= Written request =
Can you reproduce the data below, substituting "Where do I click to" for every occurrence of "Where should I click to" and leaving everything else unchanged?

## START Records provided

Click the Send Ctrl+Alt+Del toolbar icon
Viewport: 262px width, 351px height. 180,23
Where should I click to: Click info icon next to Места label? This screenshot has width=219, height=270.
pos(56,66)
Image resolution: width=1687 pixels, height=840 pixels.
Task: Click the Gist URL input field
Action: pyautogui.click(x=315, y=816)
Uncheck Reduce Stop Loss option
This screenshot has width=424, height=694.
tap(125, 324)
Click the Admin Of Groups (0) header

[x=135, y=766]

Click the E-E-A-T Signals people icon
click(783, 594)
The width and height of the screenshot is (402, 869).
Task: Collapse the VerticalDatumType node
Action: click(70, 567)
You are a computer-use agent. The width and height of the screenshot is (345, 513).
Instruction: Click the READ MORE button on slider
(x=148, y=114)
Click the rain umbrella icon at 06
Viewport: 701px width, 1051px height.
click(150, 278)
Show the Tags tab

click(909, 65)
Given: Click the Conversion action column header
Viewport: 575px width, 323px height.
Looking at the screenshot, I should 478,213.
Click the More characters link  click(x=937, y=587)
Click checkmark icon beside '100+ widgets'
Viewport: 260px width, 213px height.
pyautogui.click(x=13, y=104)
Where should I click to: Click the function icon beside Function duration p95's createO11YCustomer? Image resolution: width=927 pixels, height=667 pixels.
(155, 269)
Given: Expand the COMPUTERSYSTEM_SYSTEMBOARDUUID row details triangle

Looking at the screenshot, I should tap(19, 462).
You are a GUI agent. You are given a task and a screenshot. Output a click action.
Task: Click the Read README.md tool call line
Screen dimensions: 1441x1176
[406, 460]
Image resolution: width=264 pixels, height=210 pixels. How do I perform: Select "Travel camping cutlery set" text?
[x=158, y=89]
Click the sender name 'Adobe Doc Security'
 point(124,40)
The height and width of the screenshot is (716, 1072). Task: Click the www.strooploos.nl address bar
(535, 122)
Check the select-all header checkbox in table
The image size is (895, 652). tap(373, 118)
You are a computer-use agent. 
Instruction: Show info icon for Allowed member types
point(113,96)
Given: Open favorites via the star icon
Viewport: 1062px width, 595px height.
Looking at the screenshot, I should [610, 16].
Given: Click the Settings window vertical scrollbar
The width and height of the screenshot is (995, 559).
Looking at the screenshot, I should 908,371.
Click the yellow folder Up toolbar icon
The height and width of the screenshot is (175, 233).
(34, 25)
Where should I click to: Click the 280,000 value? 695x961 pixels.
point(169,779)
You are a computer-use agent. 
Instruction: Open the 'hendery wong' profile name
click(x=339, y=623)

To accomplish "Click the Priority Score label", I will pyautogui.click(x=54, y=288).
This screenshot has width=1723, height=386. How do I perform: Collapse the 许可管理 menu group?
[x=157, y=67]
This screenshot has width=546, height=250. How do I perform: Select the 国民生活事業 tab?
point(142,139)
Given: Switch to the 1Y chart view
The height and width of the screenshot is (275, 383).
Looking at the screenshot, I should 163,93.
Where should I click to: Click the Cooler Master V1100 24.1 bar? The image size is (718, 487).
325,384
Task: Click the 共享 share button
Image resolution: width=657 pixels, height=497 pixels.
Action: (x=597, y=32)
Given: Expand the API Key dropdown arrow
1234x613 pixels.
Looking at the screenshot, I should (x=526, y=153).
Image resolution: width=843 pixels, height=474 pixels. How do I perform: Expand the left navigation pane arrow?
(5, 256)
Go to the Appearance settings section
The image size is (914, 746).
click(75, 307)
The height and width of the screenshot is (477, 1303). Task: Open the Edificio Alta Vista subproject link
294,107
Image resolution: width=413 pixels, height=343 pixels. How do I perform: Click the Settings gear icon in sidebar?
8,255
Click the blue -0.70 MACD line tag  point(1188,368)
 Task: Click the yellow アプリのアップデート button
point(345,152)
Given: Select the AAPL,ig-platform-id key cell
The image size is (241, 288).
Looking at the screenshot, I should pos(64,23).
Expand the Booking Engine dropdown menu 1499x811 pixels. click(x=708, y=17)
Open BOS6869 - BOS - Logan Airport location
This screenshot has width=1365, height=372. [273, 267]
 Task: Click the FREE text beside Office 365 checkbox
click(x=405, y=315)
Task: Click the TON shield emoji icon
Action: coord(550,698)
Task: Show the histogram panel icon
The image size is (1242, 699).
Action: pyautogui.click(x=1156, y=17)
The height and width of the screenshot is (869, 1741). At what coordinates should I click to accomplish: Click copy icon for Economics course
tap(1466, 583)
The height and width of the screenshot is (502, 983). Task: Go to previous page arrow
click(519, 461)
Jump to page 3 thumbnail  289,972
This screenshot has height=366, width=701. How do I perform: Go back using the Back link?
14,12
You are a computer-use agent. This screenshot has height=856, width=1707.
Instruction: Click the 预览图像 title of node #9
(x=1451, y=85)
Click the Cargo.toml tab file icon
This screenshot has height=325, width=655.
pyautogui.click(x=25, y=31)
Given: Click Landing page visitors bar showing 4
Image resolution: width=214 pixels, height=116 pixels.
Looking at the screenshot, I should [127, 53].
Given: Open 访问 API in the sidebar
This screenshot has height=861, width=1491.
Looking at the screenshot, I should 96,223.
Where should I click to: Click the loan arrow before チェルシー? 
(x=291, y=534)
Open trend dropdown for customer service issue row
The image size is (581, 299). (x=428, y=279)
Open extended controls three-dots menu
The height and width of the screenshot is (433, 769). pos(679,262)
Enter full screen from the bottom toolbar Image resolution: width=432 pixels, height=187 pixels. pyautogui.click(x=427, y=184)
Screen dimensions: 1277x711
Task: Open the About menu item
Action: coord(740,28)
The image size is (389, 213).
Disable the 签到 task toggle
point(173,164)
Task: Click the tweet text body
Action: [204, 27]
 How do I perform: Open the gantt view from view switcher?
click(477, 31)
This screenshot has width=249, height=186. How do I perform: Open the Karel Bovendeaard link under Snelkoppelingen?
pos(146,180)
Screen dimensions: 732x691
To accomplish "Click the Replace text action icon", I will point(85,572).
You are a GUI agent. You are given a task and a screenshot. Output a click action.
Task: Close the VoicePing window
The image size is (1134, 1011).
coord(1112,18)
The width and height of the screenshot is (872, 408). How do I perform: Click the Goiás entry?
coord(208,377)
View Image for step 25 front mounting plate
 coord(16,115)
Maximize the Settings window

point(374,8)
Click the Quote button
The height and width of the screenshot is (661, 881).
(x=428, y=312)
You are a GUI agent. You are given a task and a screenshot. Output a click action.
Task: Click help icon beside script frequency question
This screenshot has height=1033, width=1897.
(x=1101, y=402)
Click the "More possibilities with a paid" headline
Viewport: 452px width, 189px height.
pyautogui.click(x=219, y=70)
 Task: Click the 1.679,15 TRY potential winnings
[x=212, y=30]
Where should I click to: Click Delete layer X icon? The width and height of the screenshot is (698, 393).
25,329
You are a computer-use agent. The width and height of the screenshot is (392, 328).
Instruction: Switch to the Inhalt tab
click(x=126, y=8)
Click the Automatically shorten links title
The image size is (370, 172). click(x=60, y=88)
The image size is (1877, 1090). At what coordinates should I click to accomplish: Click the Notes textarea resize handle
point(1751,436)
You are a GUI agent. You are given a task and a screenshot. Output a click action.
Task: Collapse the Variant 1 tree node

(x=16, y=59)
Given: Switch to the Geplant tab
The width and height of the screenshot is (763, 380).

## END Records provided

= Response =
Click the Send Ctrl+Alt+Del toolbar icon
Viewport: 262px width, 351px height. 180,23
Where do I click to: Click info icon next to Места label? This screenshot has width=219, height=270.
pos(56,66)
Image resolution: width=1687 pixels, height=840 pixels.
Task: Click the Gist URL input field
Action: pyautogui.click(x=315, y=816)
Uncheck Reduce Stop Loss option
This screenshot has width=424, height=694.
tap(125, 324)
Click the Admin Of Groups (0) header

[x=135, y=766]

Click the E-E-A-T Signals people icon
click(783, 594)
The width and height of the screenshot is (402, 869).
Task: Collapse the VerticalDatumType node
Action: click(70, 567)
You are a computer-use agent. The width and height of the screenshot is (345, 513).
Instruction: Click the READ MORE button on slider
(x=148, y=114)
Click the rain umbrella icon at 06
Viewport: 701px width, 1051px height.
click(150, 278)
Show the Tags tab

click(909, 65)
Given: Click the Conversion action column header
Viewport: 575px width, 323px height.
Looking at the screenshot, I should 478,213.
Click the More characters link  click(x=937, y=587)
Click checkmark icon beside '100+ widgets'
Viewport: 260px width, 213px height.
pyautogui.click(x=13, y=104)
Where do I click to: Click the function icon beside Function duration p95's createO11YCustomer? Image resolution: width=927 pixels, height=667 pixels.
(155, 269)
Given: Expand the COMPUTERSYSTEM_SYSTEMBOARDUUID row details triangle

Looking at the screenshot, I should tap(19, 462).
You are a GUI agent. You are given a task and a screenshot. Output a click action.
Task: Click the Read README.md tool call line
Screen dimensions: 1441x1176
[406, 460]
Image resolution: width=264 pixels, height=210 pixels. How do I perform: Select "Travel camping cutlery set" text?
[x=158, y=89]
Click the sender name 'Adobe Doc Security'
 point(124,40)
The height and width of the screenshot is (716, 1072). Task: Click the www.strooploos.nl address bar
(535, 122)
Check the select-all header checkbox in table
The image size is (895, 652). tap(373, 118)
You are a computer-use agent. 
Instruction: Show info icon for Allowed member types
point(113,96)
Given: Open favorites via the star icon
Viewport: 1062px width, 595px height.
Looking at the screenshot, I should [610, 16].
Given: Click the Settings window vertical scrollbar
The width and height of the screenshot is (995, 559).
Looking at the screenshot, I should 908,371.
Click the yellow folder Up toolbar icon
The height and width of the screenshot is (175, 233).
(34, 25)
Where do I click to: Click the 280,000 value? 695x961 pixels.
point(169,779)
You are a computer-use agent. 
Instruction: Open the 'hendery wong' profile name
click(x=339, y=623)

To accomplish "Click the Priority Score label", I will pyautogui.click(x=54, y=288).
This screenshot has width=1723, height=386. How do I perform: Collapse the 许可管理 menu group?
[x=157, y=67]
This screenshot has width=546, height=250. How do I perform: Select the 国民生活事業 tab?
point(142,139)
Given: Switch to the 1Y chart view
The height and width of the screenshot is (275, 383).
Looking at the screenshot, I should 163,93.
Where do I click to: Click the Cooler Master V1100 24.1 bar? The image size is (718, 487).
325,384
Task: Click the 共享 share button
Image resolution: width=657 pixels, height=497 pixels.
Action: (x=597, y=32)
Given: Expand the API Key dropdown arrow
1234x613 pixels.
Looking at the screenshot, I should (x=526, y=153).
Image resolution: width=843 pixels, height=474 pixels. How do I perform: Expand the left navigation pane arrow?
(5, 256)
Go to the Appearance settings section
The image size is (914, 746).
click(75, 307)
The height and width of the screenshot is (477, 1303). Task: Open the Edificio Alta Vista subproject link
294,107
Image resolution: width=413 pixels, height=343 pixels. How do I perform: Click the Settings gear icon in sidebar?
8,255
Click the blue -0.70 MACD line tag  point(1188,368)
 Task: Click the yellow アプリのアップデート button
point(345,152)
Given: Select the AAPL,ig-platform-id key cell
The image size is (241, 288).
Looking at the screenshot, I should pos(64,23).
Expand the Booking Engine dropdown menu 1499x811 pixels. click(x=708, y=17)
Open BOS6869 - BOS - Logan Airport location
This screenshot has width=1365, height=372. [273, 267]
 Task: Click the FREE text beside Office 365 checkbox
click(x=405, y=315)
Task: Click the TON shield emoji icon
Action: coord(550,698)
Task: Show the histogram panel icon
The image size is (1242, 699).
Action: pyautogui.click(x=1156, y=17)
The height and width of the screenshot is (869, 1741). At what coordinates should I click to accomplish: Click copy icon for Economics course
tap(1466, 583)
The height and width of the screenshot is (502, 983). Task: Go to previous page arrow
click(519, 461)
Jump to page 3 thumbnail  289,972
This screenshot has height=366, width=701. How do I perform: Go back using the Back link?
14,12
You are a computer-use agent. This screenshot has height=856, width=1707.
Instruction: Click the 预览图像 title of node #9
(x=1451, y=85)
Click the Cargo.toml tab file icon
This screenshot has height=325, width=655.
pyautogui.click(x=25, y=31)
Given: Click Landing page visitors bar showing 4
Image resolution: width=214 pixels, height=116 pixels.
Looking at the screenshot, I should [127, 53].
Given: Open 访问 API in the sidebar
This screenshot has height=861, width=1491.
Looking at the screenshot, I should 96,223.
Where do I click to: Click the loan arrow before チェルシー? 
(x=291, y=534)
Open trend dropdown for customer service issue row
The image size is (581, 299). (x=428, y=279)
Open extended controls three-dots menu
The height and width of the screenshot is (433, 769). pos(679,262)
Enter full screen from the bottom toolbar Image resolution: width=432 pixels, height=187 pixels. pyautogui.click(x=427, y=184)
Screen dimensions: 1277x711
Task: Open the About menu item
Action: coord(740,28)
The image size is (389, 213).
Disable the 签到 task toggle
point(173,164)
Task: Click the tweet text body
Action: [204, 27]
 How do I perform: Open the gantt view from view switcher?
click(477, 31)
This screenshot has width=249, height=186. How do I perform: Open the Karel Bovendeaard link under Snelkoppelingen?
pos(146,180)
Screen dimensions: 732x691
To accomplish "Click the Replace text action icon", I will point(85,572).
You are a GUI agent. You are given a task and a screenshot. Output a click action.
Task: Close the VoicePing window
The image size is (1134, 1011).
coord(1112,18)
The width and height of the screenshot is (872, 408). How do I perform: Click the Goiás entry?
coord(208,377)
View Image for step 25 front mounting plate
 coord(16,115)
Maximize the Settings window

point(374,8)
Click the Quote button
The height and width of the screenshot is (661, 881).
(x=428, y=312)
You are a GUI agent. You are given a task and a screenshot. Output a click action.
Task: Click help icon beside script frequency question
This screenshot has height=1033, width=1897.
(x=1101, y=402)
Click the "More possibilities with a paid" headline
Viewport: 452px width, 189px height.
pyautogui.click(x=219, y=70)
 Task: Click the 1.679,15 TRY potential winnings
[x=212, y=30]
Where do I click to: Click Delete layer X icon? The width and height of the screenshot is (698, 393).
25,329
You are a computer-use agent. The width and height of the screenshot is (392, 328).
Instruction: Switch to the Inhalt tab
click(x=126, y=8)
Click the Automatically shorten links title
The image size is (370, 172). click(x=60, y=88)
The image size is (1877, 1090). At what coordinates should I click to accomplish: Click the Notes textarea resize handle
point(1751,436)
You are a GUI agent. You are given a task and a screenshot. Output a click action.
Task: Collapse the Variant 1 tree node

(x=16, y=59)
Given: Switch to the Geplant tab
The width and height of the screenshot is (763, 380).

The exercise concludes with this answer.